§ **WHAT YOU WILL DO**
Reproduce the part of the data that opens with the line containing "Where should I click to: Point to the stovetop" and closes with the line containing "tap(245, 291)", both ends included, keeping every request. Multiply each answer coordinate by 0.5, rounding to whole numbers with halves rounded up, and return only these lines.

::: DATA ROWS :::

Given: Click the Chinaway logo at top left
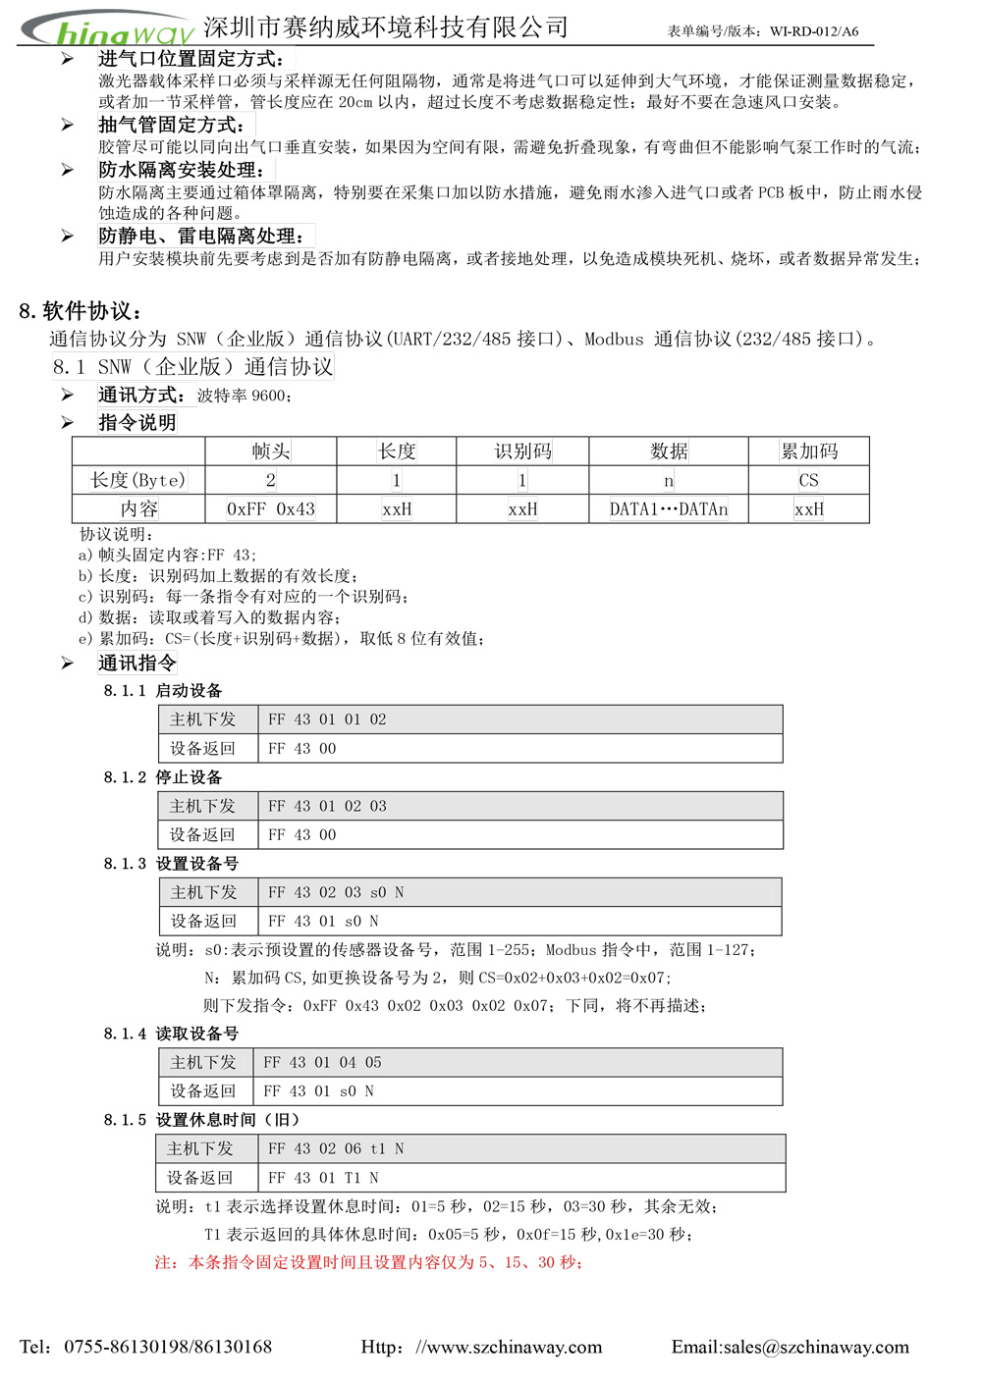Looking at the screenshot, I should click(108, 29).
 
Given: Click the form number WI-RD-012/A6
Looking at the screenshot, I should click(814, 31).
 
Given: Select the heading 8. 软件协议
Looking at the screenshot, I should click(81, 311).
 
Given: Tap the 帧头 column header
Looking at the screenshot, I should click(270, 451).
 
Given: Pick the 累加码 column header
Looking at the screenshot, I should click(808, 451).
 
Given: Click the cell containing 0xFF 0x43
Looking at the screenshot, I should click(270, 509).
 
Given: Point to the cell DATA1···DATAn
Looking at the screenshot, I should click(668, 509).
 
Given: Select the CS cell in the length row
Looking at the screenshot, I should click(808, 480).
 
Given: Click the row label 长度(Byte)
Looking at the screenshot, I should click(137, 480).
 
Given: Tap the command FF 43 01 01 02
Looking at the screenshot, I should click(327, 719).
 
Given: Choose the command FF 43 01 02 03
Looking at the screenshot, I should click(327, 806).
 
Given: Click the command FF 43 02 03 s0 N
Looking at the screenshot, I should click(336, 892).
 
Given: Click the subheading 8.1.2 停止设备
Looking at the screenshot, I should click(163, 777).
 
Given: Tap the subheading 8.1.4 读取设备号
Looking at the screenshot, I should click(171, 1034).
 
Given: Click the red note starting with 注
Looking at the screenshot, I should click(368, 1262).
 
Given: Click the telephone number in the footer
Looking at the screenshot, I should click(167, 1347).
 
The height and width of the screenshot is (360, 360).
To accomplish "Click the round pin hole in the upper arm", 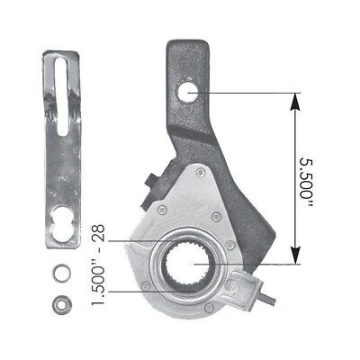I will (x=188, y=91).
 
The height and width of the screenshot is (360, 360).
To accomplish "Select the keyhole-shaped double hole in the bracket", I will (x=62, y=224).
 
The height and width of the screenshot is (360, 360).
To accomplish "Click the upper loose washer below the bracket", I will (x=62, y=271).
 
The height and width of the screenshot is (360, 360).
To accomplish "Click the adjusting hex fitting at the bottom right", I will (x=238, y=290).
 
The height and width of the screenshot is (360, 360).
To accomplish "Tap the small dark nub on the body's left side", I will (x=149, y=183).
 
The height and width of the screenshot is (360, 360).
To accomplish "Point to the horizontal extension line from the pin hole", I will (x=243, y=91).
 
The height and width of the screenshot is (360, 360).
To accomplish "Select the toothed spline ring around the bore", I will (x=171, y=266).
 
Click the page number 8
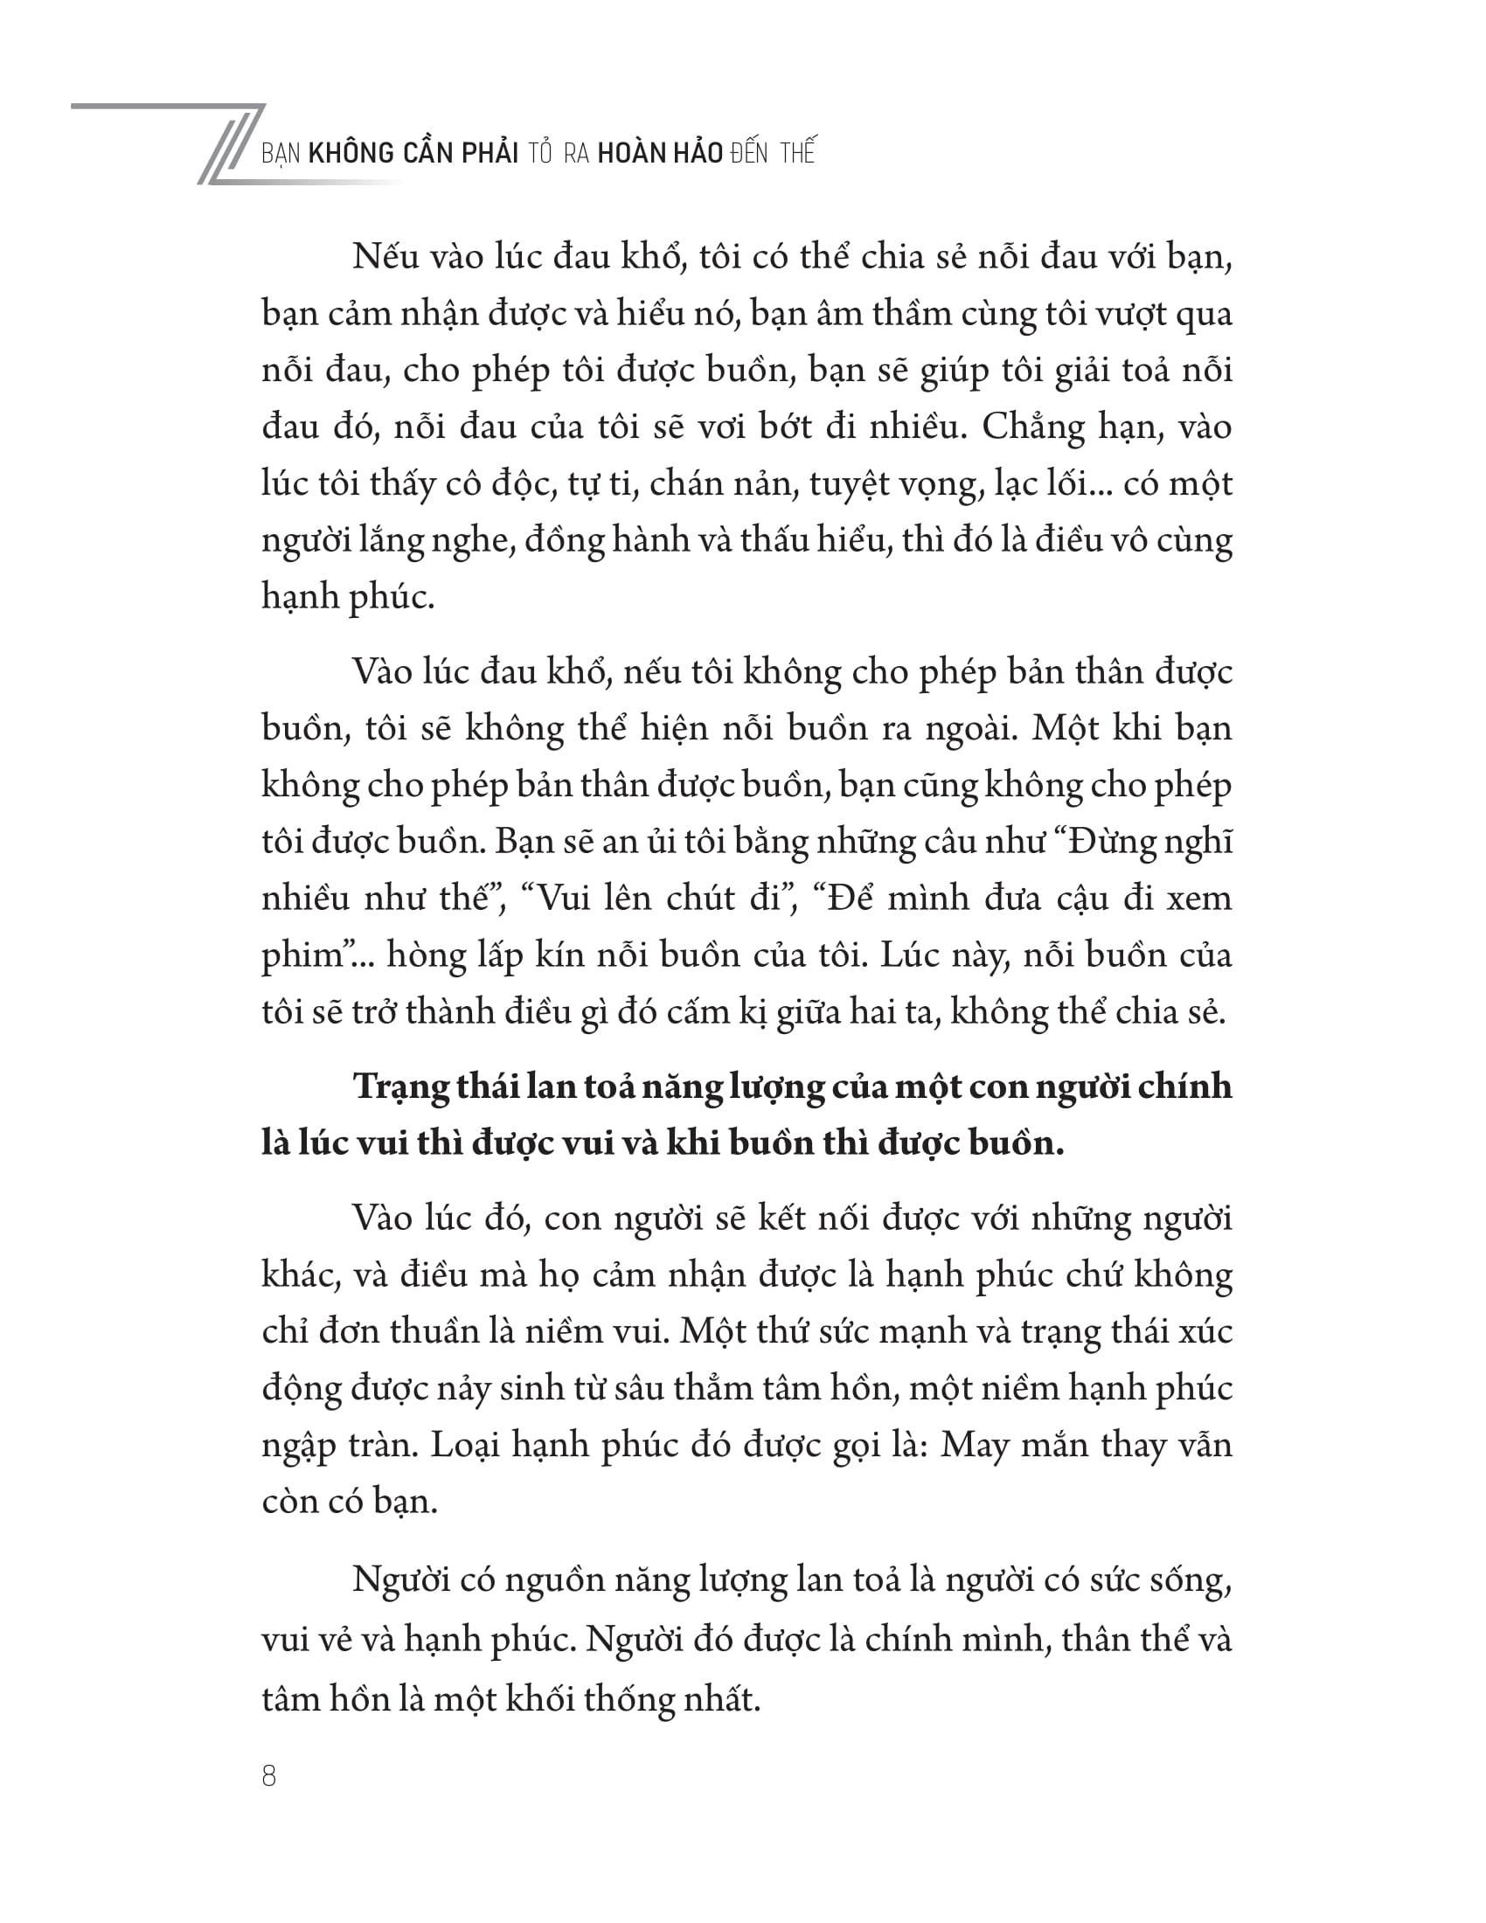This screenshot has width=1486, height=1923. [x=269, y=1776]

:::
::: DATA ROWS :::

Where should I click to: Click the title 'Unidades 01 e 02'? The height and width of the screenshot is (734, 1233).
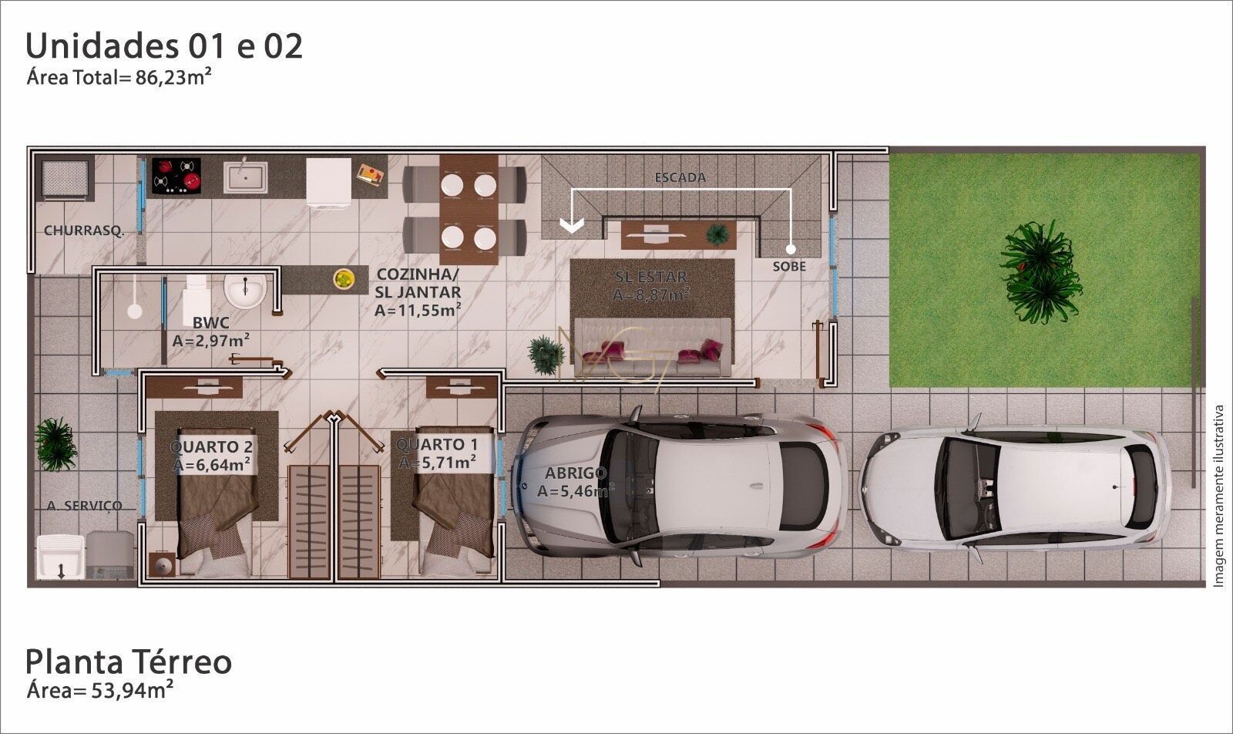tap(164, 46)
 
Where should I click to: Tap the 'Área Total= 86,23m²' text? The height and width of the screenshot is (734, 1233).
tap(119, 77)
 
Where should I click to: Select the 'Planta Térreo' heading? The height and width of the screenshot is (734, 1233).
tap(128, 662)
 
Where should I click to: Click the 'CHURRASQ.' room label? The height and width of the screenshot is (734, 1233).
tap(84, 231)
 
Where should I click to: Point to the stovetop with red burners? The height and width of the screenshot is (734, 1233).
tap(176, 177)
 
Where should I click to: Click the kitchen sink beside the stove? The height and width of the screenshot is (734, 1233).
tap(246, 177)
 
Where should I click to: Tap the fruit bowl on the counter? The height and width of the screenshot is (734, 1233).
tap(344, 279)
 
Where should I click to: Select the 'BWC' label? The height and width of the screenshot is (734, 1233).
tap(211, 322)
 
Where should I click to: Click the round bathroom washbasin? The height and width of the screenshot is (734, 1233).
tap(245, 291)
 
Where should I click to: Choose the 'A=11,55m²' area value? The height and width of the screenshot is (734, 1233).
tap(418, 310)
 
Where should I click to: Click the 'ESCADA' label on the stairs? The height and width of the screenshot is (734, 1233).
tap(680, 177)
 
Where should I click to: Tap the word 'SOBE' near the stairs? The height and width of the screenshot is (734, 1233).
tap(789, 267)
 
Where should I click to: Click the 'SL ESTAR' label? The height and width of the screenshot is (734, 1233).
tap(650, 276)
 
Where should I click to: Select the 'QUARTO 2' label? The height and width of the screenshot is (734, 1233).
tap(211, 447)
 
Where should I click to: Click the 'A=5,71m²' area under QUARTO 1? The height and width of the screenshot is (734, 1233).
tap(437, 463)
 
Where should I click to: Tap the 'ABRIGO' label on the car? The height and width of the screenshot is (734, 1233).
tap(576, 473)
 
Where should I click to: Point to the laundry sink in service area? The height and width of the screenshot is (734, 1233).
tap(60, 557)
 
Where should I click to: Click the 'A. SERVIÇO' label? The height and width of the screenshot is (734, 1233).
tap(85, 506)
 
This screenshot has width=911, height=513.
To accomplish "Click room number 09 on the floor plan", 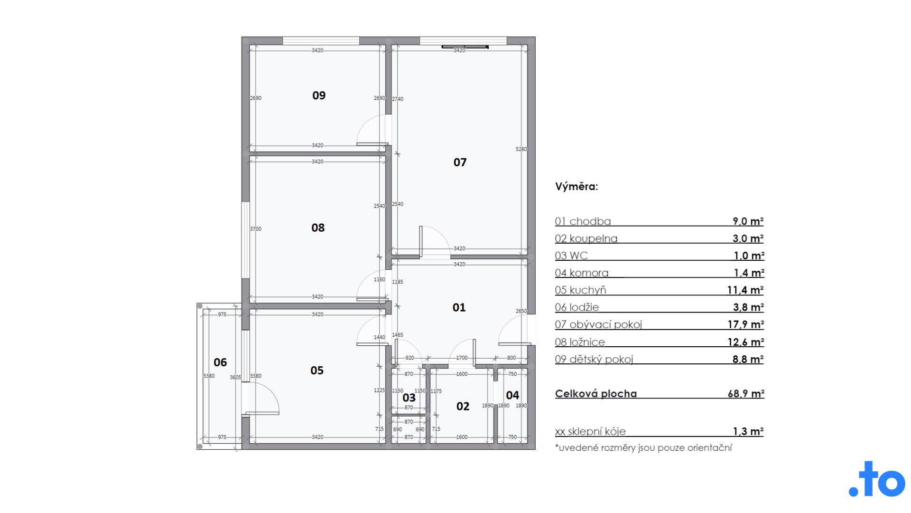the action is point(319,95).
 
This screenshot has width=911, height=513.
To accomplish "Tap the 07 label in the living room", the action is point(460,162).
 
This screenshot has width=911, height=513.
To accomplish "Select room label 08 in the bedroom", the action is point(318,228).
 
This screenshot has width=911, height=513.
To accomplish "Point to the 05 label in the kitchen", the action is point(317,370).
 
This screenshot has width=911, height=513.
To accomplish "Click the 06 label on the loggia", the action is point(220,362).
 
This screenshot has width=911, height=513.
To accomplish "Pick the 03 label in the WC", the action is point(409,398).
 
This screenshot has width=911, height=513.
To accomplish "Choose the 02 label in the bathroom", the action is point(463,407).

:::
::: DATA ROWS :::

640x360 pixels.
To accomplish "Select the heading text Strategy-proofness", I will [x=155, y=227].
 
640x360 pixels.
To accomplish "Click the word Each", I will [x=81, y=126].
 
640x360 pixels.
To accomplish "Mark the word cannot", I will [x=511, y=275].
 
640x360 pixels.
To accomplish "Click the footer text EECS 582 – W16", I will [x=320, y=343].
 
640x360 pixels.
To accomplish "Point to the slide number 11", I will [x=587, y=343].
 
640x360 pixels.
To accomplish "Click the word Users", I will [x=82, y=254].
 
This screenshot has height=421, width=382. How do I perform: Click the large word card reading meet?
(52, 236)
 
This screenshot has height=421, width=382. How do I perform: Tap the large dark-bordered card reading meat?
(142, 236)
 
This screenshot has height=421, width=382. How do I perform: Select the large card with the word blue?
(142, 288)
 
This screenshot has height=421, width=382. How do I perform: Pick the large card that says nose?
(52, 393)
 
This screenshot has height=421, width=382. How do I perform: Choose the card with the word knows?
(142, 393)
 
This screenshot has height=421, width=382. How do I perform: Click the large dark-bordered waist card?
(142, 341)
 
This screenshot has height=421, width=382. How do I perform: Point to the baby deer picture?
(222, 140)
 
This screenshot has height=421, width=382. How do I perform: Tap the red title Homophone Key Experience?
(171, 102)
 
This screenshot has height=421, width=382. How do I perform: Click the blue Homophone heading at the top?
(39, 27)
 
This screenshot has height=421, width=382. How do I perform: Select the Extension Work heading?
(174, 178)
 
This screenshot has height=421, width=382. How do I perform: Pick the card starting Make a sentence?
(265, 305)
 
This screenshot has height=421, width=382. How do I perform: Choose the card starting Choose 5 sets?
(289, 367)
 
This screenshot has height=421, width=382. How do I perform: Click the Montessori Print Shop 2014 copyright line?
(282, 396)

:::

§ **ANSWER BELOW**
Where should I click to: Point to the stovetop with red burners? The height and width of the screenshot is (734, 1233).
tap(88, 89)
 
Where should I click to: Click the kitchen sink beside the stove? The height and width of the screenshot is (734, 1233).
tap(123, 89)
 
Where should I click to: Tap the fruit bowl on the counter? The height and width of the screenshot is (734, 1233).
tap(172, 140)
 
Where should I click to: Select the 'BWC' label? The height and width of the screenshot is (734, 1233).
tap(106, 161)
 
Where should I click to: Click the round bathroom washbasin? The height and width of the screenshot is (734, 1233).
tap(123, 146)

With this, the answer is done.